You are viewing a plain text version of this content. The canonical link for it is here.
Posted to user@cassandra.apache.org by Francisco Reyes <li...@natserv.net> on 2016/01/28 18:06:09 UTC
Are aggregate functions done in parallel?
Does Cassandra paralelizes aggregate functions?
Have a new project with potentially 200 to 300 million rows per month
that I need to do aggregates on. Wondering if Cassandra would be a good
match.
Re: Are aggregate functions done in parallel?
Posted by DuyHai Doan <do...@gmail.com>.
You can read this: http://www.doanduyhai.com/blog/?p=1876 and this:
http://www.doanduyhai.com/blog/?p=2015
Long story short, UDF and UDA computation is Cassandra is not distributed.

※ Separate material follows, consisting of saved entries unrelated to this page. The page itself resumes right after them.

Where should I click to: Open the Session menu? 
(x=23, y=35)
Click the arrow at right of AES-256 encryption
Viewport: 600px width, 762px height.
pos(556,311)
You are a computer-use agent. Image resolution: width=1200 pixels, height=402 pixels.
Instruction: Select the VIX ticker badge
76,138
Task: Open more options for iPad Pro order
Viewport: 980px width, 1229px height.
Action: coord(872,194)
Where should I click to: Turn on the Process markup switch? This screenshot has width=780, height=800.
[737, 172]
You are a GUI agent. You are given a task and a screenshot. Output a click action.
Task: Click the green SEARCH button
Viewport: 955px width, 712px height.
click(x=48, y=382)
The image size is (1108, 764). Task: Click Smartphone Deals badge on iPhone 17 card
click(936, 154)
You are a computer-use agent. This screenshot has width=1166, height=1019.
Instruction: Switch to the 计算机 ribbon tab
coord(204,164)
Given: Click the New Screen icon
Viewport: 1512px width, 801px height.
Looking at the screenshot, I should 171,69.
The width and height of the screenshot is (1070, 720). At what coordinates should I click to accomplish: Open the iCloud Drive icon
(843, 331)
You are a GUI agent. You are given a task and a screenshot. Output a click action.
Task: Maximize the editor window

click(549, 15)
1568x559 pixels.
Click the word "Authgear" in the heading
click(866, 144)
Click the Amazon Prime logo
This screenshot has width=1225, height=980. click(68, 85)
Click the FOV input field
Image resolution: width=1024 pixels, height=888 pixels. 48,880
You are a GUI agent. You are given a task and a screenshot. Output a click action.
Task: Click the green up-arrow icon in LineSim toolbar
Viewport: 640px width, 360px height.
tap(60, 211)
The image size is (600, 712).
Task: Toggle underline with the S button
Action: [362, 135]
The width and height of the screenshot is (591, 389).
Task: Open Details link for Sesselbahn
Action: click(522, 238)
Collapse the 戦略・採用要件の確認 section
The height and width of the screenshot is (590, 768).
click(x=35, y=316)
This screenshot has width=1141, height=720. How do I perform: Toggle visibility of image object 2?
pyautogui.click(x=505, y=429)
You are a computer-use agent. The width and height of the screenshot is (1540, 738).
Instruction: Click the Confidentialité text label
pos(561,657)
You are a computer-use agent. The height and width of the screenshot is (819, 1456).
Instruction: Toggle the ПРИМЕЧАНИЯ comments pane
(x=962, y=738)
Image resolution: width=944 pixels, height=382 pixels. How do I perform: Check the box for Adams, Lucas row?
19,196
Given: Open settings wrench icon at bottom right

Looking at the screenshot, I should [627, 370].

All the values are retrieved first on the coordinator node (to apply the
last write win reconciliation logic) before applying any UDF/UDA
The sweet spot for Cassandra UDA is single partition operations. If you
need to aggregate on multiple partitions, consider using Apache Spark
On Thu, Jan 28, 2016 at 6:06 PM, Francisco Reyes <li...@natserv.net> wrote:
> Does Cassandra paralelizes aggregate functions?
>
> Have a new project with potentially 200 to 300 million rows per month that
> I need to do aggregates on. Wondering if Cassandra would be a good match.
>